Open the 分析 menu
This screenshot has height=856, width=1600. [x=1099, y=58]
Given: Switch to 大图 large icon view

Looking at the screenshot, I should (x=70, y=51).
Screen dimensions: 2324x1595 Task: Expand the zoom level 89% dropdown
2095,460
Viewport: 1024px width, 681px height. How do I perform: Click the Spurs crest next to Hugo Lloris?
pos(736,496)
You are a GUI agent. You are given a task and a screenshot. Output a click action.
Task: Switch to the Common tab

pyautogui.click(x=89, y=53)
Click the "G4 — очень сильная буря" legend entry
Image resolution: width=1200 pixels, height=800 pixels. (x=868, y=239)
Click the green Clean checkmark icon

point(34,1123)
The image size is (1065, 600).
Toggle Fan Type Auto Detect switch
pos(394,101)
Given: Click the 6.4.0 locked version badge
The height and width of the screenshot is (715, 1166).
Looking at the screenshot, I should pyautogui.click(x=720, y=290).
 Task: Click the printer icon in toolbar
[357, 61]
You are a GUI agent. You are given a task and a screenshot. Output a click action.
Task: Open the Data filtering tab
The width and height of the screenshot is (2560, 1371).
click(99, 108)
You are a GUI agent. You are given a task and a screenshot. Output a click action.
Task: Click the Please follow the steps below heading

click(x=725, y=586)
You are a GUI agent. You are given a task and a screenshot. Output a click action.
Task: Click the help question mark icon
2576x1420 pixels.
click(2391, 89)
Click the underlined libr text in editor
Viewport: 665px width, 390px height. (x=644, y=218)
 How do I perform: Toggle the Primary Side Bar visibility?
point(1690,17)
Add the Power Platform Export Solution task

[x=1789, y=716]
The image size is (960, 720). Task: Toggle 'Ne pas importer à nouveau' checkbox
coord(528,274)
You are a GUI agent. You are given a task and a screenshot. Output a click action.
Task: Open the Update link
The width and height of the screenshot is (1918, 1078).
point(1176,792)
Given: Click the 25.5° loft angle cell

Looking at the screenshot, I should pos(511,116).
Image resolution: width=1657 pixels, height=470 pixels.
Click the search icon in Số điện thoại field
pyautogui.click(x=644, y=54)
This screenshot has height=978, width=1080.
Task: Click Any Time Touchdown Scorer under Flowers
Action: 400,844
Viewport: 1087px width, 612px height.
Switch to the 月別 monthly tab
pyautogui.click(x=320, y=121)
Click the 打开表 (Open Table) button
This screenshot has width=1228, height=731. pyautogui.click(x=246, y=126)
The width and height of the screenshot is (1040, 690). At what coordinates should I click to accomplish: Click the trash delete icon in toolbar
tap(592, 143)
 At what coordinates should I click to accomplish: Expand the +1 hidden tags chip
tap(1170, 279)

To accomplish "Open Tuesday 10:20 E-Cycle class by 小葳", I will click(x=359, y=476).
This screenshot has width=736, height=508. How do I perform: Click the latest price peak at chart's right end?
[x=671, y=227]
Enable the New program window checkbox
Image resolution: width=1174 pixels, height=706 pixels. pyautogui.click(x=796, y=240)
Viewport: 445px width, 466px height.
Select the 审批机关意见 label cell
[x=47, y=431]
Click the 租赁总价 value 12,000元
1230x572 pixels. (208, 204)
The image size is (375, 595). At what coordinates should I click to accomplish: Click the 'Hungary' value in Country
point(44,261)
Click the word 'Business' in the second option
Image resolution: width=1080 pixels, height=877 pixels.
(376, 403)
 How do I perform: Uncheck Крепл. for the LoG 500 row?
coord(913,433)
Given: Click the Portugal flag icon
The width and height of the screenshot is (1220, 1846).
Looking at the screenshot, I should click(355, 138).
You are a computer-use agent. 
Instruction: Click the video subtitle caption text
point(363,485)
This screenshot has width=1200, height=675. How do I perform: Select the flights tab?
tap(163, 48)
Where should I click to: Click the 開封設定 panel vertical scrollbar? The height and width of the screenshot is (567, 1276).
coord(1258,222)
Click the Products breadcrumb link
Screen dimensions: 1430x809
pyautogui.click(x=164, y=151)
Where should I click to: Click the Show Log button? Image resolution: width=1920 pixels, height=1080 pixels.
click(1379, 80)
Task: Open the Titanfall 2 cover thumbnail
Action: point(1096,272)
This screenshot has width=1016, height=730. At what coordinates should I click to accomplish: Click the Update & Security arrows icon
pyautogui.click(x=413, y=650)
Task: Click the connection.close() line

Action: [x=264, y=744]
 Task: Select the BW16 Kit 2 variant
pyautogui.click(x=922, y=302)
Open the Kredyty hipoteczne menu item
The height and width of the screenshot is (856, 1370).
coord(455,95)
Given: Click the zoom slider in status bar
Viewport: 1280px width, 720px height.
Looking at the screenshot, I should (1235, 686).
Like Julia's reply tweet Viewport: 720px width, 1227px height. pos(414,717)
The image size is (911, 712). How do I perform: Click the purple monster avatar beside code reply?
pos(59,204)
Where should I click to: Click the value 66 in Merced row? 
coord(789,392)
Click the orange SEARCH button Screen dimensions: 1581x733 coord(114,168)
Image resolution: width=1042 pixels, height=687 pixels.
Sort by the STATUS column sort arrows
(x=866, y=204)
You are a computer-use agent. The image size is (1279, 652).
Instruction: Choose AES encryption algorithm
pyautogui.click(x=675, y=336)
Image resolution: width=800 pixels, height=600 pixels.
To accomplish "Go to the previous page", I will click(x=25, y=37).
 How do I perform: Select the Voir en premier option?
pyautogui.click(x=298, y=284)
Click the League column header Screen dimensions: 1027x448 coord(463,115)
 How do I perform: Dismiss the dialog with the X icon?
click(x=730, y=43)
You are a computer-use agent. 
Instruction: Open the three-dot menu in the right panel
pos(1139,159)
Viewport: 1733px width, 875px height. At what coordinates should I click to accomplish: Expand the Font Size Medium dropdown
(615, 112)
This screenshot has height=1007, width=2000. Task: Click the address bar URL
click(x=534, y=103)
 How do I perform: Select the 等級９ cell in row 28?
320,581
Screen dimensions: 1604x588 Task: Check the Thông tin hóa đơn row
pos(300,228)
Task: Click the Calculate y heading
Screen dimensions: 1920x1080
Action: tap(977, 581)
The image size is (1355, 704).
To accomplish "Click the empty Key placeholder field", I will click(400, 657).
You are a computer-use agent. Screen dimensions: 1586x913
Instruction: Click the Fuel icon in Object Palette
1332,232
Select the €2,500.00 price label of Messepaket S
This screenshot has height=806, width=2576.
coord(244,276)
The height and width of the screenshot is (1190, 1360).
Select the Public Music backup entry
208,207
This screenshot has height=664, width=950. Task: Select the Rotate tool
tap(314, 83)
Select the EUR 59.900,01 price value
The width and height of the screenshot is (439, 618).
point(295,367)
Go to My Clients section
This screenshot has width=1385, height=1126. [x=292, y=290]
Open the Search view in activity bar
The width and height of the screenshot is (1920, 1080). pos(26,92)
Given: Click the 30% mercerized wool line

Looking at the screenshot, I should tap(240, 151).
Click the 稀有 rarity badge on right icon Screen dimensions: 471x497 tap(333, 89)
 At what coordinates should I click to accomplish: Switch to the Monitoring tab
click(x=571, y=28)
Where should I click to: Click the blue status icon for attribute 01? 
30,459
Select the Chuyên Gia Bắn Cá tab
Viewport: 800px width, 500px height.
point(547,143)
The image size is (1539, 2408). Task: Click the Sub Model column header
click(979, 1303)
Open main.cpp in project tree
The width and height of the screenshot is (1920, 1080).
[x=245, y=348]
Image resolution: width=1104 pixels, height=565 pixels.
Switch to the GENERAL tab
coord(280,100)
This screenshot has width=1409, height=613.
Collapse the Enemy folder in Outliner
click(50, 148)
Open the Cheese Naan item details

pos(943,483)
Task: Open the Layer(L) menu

☆ ☆ ☆ ☆ ☆ ☆ ☆

> **Instruction**
Could you copy every row above, character for character, without changing or leaving out anything?

> **Answer to this exercise**
Open the 分析 menu
This screenshot has height=856, width=1600. [x=1099, y=58]
Given: Switch to 大图 large icon view

Looking at the screenshot, I should (x=70, y=51).
Screen dimensions: 2324x1595 Task: Expand the zoom level 89% dropdown
2095,460
Viewport: 1024px width, 681px height. How do I perform: Click the Spurs crest next to Hugo Lloris?
pos(736,496)
You are a GUI agent. You are given a task and a screenshot. Output a click action.
Task: Switch to the Common tab

pyautogui.click(x=89, y=53)
Click the "G4 — очень сильная буря" legend entry
Image resolution: width=1200 pixels, height=800 pixels. (x=868, y=239)
Click the green Clean checkmark icon

point(34,1123)
The image size is (1065, 600).
Toggle Fan Type Auto Detect switch
pos(394,101)
Given: Click the 6.4.0 locked version badge
The height and width of the screenshot is (715, 1166).
Looking at the screenshot, I should pyautogui.click(x=720, y=290).
 Task: Click the printer icon in toolbar
[357, 61]
You are a GUI agent. You are given a task and a screenshot. Output a click action.
Task: Open the Data filtering tab
The width and height of the screenshot is (2560, 1371).
click(99, 108)
You are a GUI agent. You are given a task and a screenshot. Output a click action.
Task: Click the Please follow the steps below heading

click(x=725, y=586)
You are a GUI agent. You are given a task and a screenshot. Output a click action.
Task: Click the help question mark icon
2576x1420 pixels.
click(2391, 89)
Click the underlined libr text in editor
Viewport: 665px width, 390px height. (x=644, y=218)
 How do I perform: Toggle the Primary Side Bar visibility?
point(1690,17)
Add the Power Platform Export Solution task

[x=1789, y=716]
The image size is (960, 720). Task: Toggle 'Ne pas importer à nouveau' checkbox
coord(528,274)
You are a GUI agent. You are given a task and a screenshot. Output a click action.
Task: Open the Update link
The width and height of the screenshot is (1918, 1078).
point(1176,792)
Given: Click the 25.5° loft angle cell

Looking at the screenshot, I should pos(511,116).
Image resolution: width=1657 pixels, height=470 pixels.
Click the search icon in Số điện thoại field
pyautogui.click(x=644, y=54)
This screenshot has height=978, width=1080.
Task: Click Any Time Touchdown Scorer under Flowers
Action: 400,844
Viewport: 1087px width, 612px height.
Switch to the 月別 monthly tab
pyautogui.click(x=320, y=121)
Click the 打开表 (Open Table) button
This screenshot has width=1228, height=731. pyautogui.click(x=246, y=126)
The width and height of the screenshot is (1040, 690). At what coordinates should I click to accomplish: Click the trash delete icon in toolbar
tap(592, 143)
 At what coordinates should I click to accomplish: Expand the +1 hidden tags chip
tap(1170, 279)

To accomplish "Open Tuesday 10:20 E-Cycle class by 小葳", I will click(x=359, y=476).
This screenshot has width=736, height=508. How do I perform: Click the latest price peak at chart's right end?
[x=671, y=227]
Enable the New program window checkbox
Image resolution: width=1174 pixels, height=706 pixels. pyautogui.click(x=796, y=240)
Viewport: 445px width, 466px height.
Select the 审批机关意见 label cell
[x=47, y=431]
Click the 租赁总价 value 12,000元
1230x572 pixels. (208, 204)
The image size is (375, 595). At what coordinates should I click to accomplish: Click the 'Hungary' value in Country
point(44,261)
Click the word 'Business' in the second option
Image resolution: width=1080 pixels, height=877 pixels.
(376, 403)
 How do I perform: Uncheck Крепл. for the LoG 500 row?
coord(913,433)
Given: Click the Portugal flag icon
The width and height of the screenshot is (1220, 1846).
Looking at the screenshot, I should click(355, 138).
You are a computer-use agent. 
Instruction: Click the video subtitle caption text
point(363,485)
This screenshot has width=1200, height=675. How do I perform: Select the flights tab?
tap(163, 48)
Where should I click to: Click the 開封設定 panel vertical scrollbar? The height and width of the screenshot is (567, 1276).
coord(1258,222)
Click the Products breadcrumb link
Screen dimensions: 1430x809
pyautogui.click(x=164, y=151)
Where should I click to: Click the Show Log button? Image resolution: width=1920 pixels, height=1080 pixels.
click(1379, 80)
Task: Open the Titanfall 2 cover thumbnail
Action: point(1096,272)
This screenshot has width=1016, height=730. At what coordinates should I click to accomplish: Click the Update & Security arrows icon
pyautogui.click(x=413, y=650)
Task: Click the connection.close() line

Action: [x=264, y=744]
 Task: Select the BW16 Kit 2 variant
pyautogui.click(x=922, y=302)
Open the Kredyty hipoteczne menu item
The height and width of the screenshot is (856, 1370).
coord(455,95)
Given: Click the zoom slider in status bar
Viewport: 1280px width, 720px height.
Looking at the screenshot, I should (1235, 686).
Like Julia's reply tweet Viewport: 720px width, 1227px height. pos(414,717)
The image size is (911, 712). How do I perform: Click the purple monster avatar beside code reply?
pos(59,204)
Where should I click to: Click the value 66 in Merced row? 
coord(789,392)
Click the orange SEARCH button Screen dimensions: 1581x733 coord(114,168)
Image resolution: width=1042 pixels, height=687 pixels.
Sort by the STATUS column sort arrows
(x=866, y=204)
You are a computer-use agent. The image size is (1279, 652).
Instruction: Choose AES encryption algorithm
pyautogui.click(x=675, y=336)
Image resolution: width=800 pixels, height=600 pixels.
To accomplish "Go to the previous page", I will click(x=25, y=37).
 How do I perform: Select the Voir en premier option?
pyautogui.click(x=298, y=284)
Click the League column header Screen dimensions: 1027x448 coord(463,115)
 How do I perform: Dismiss the dialog with the X icon?
click(x=730, y=43)
You are a computer-use agent. 
Instruction: Open the three-dot menu in the right panel
pos(1139,159)
Viewport: 1733px width, 875px height. At what coordinates should I click to accomplish: Expand the Font Size Medium dropdown
(615, 112)
This screenshot has height=1007, width=2000. Task: Click the address bar URL
click(x=534, y=103)
 How do I perform: Select the 等級９ cell in row 28?
320,581
Screen dimensions: 1604x588 Task: Check the Thông tin hóa đơn row
pos(300,228)
Task: Click the Calculate y heading
Screen dimensions: 1920x1080
Action: tap(977, 581)
The image size is (1355, 704).
To accomplish "Click the empty Key placeholder field", I will click(400, 657).
You are a computer-use agent. Screen dimensions: 1586x913
Instruction: Click the Fuel icon in Object Palette
1332,232
Select the €2,500.00 price label of Messepaket S
This screenshot has height=806, width=2576.
coord(244,276)
The height and width of the screenshot is (1190, 1360).
Select the Public Music backup entry
208,207
This screenshot has height=664, width=950. Task: Select the Rotate tool
tap(314, 83)
Select the EUR 59.900,01 price value
The width and height of the screenshot is (439, 618).
point(295,367)
Go to My Clients section
This screenshot has width=1385, height=1126. [x=292, y=290]
Open the Search view in activity bar
The width and height of the screenshot is (1920, 1080). pos(26,92)
Given: Click the 30% mercerized wool line

Looking at the screenshot, I should tap(240, 151).
Click the 稀有 rarity badge on right icon Screen dimensions: 471x497 tap(333, 89)
 At what coordinates should I click to accomplish: Switch to the Monitoring tab
click(x=571, y=28)
Where should I click to: Click the blue status icon for attribute 01? 
30,459
Select the Chuyên Gia Bắn Cá tab
Viewport: 800px width, 500px height.
point(547,143)
The image size is (1539, 2408). Task: Click the Sub Model column header
click(979, 1303)
Open main.cpp in project tree
The width and height of the screenshot is (1920, 1080).
[x=245, y=348]
Image resolution: width=1104 pixels, height=565 pixels.
Switch to the GENERAL tab
coord(280,100)
This screenshot has width=1409, height=613.
Collapse the Enemy folder in Outliner
click(50, 148)
Open the Cheese Naan item details

pos(943,483)
Task: Open the Layer(L) menu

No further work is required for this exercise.